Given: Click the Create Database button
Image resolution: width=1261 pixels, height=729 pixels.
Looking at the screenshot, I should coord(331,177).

#####

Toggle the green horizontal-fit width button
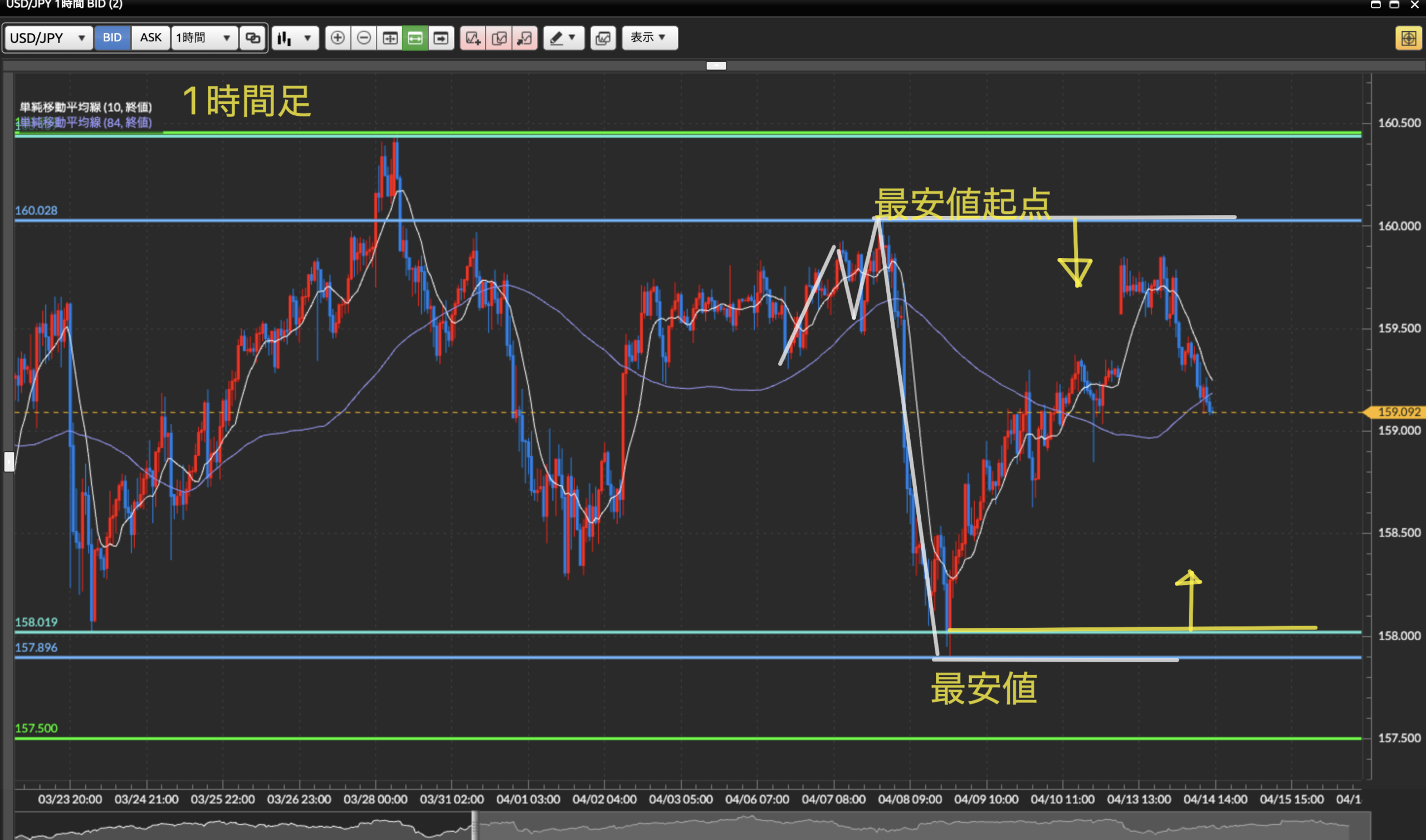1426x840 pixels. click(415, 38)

#####

Requirements -
Copy the data above word for word, beginning with the line that contains "Given: Click the Create Database button" and ending after the line that contains "Looking at the".

Right answer -
Given: Click the Create Database button
Image resolution: width=1261 pixels, height=729 pixels.
Looking at the screenshot, I should coord(331,177).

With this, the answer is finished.